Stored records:
Content starts

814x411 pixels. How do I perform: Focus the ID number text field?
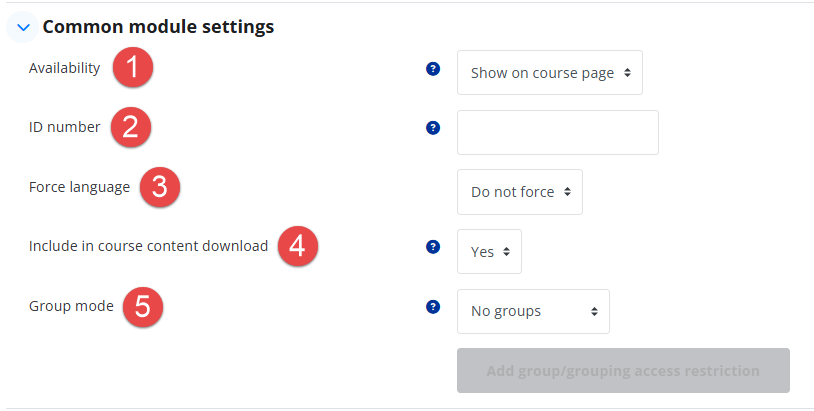pos(558,132)

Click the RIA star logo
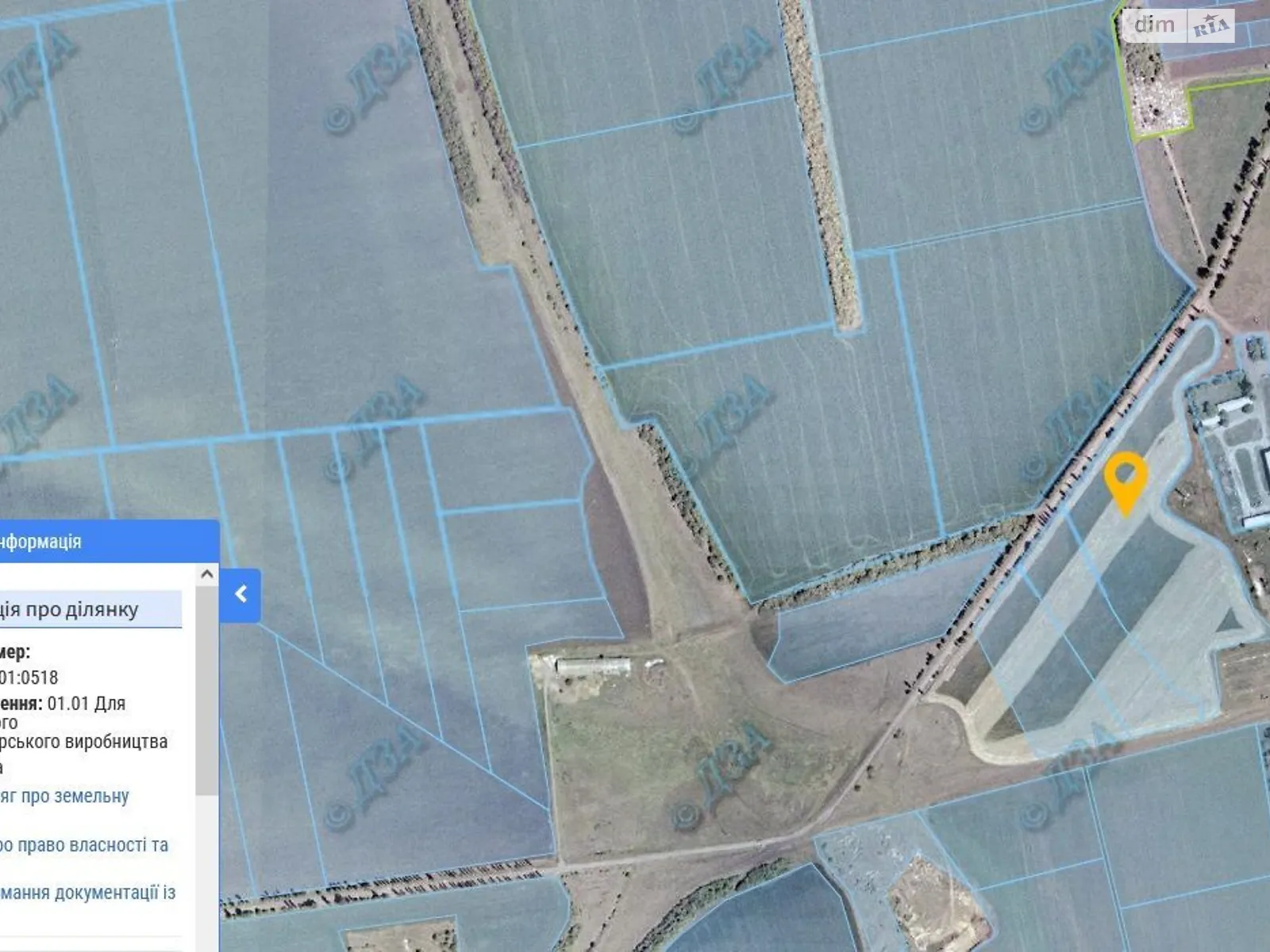[x=1210, y=27]
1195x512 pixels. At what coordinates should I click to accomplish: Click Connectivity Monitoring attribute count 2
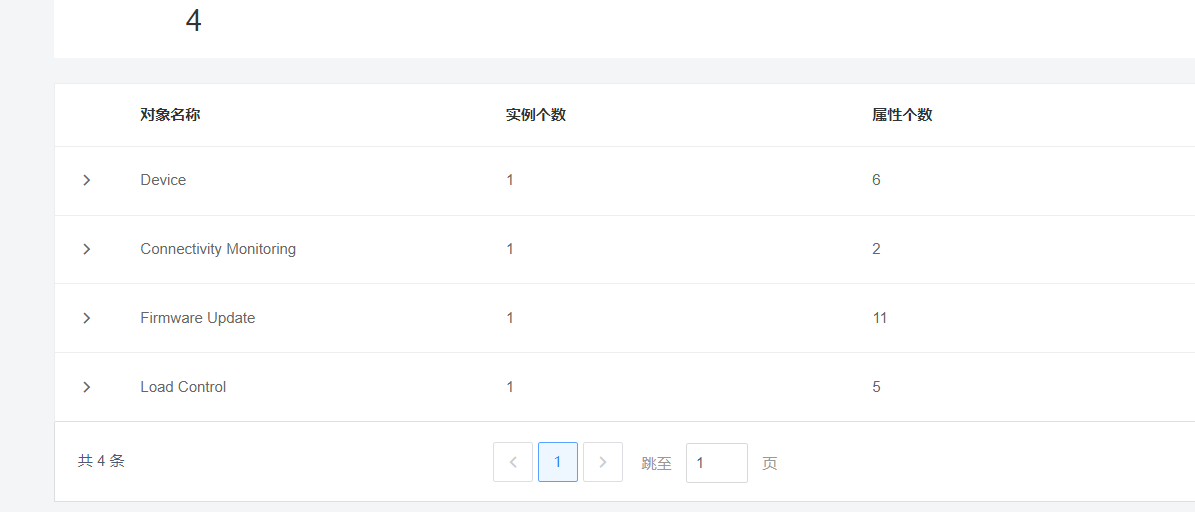[x=876, y=249]
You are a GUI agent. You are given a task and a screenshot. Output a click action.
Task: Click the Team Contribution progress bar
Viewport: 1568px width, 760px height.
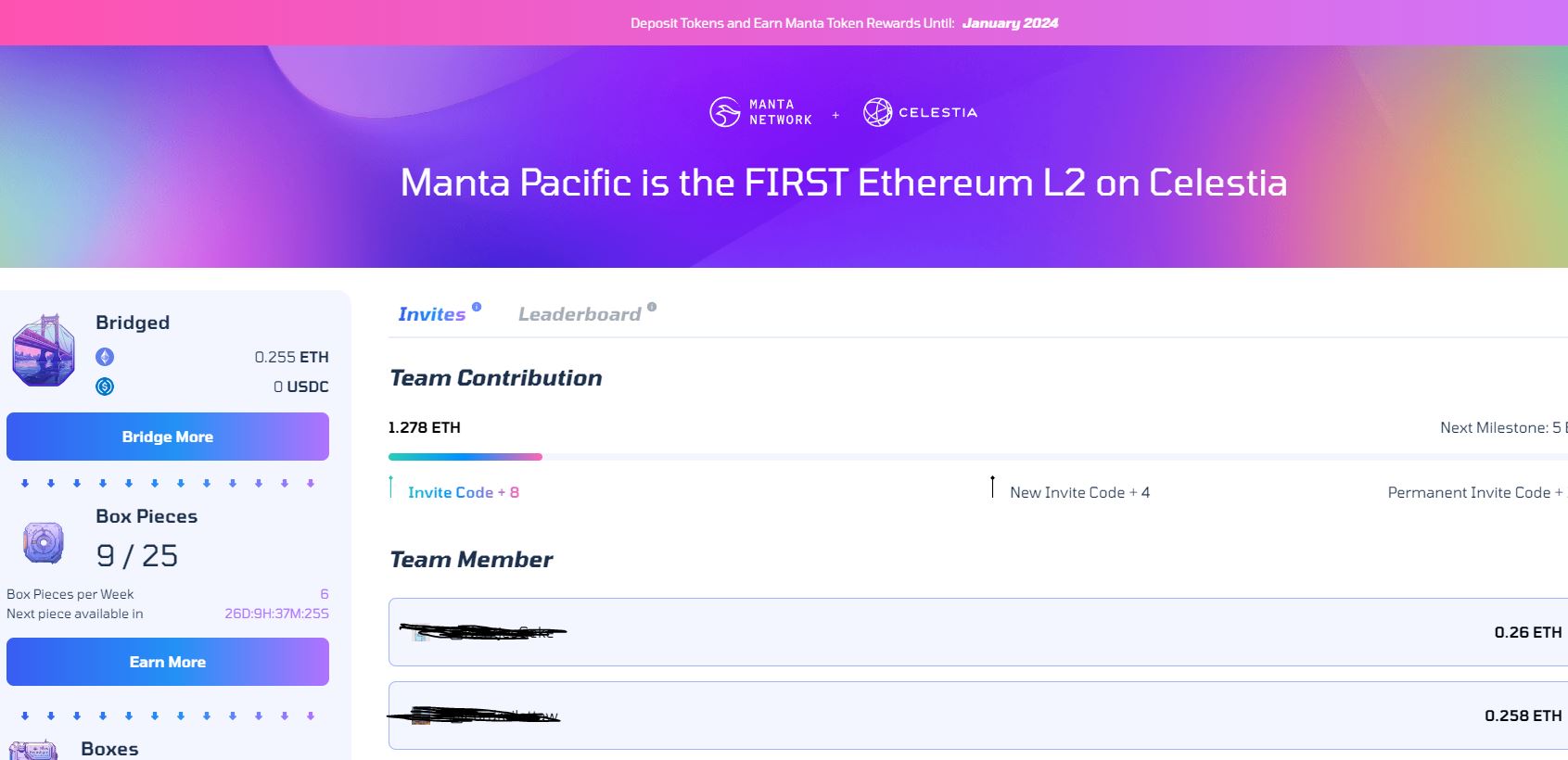pos(978,457)
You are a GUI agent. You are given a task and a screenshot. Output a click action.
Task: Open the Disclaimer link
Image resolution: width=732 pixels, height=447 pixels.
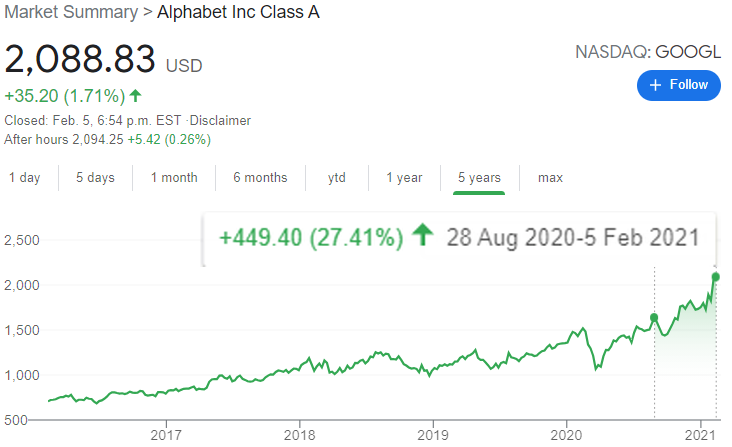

Content ends

Your instructions:
Output only the lines that run from the line containing "Task: Open the Disclaimer link" to the last line of the data, exactly as they stand and without pictures.

Result of this task:
Task: Open the Disclaimer link
Image resolution: width=732 pixels, height=447 pixels.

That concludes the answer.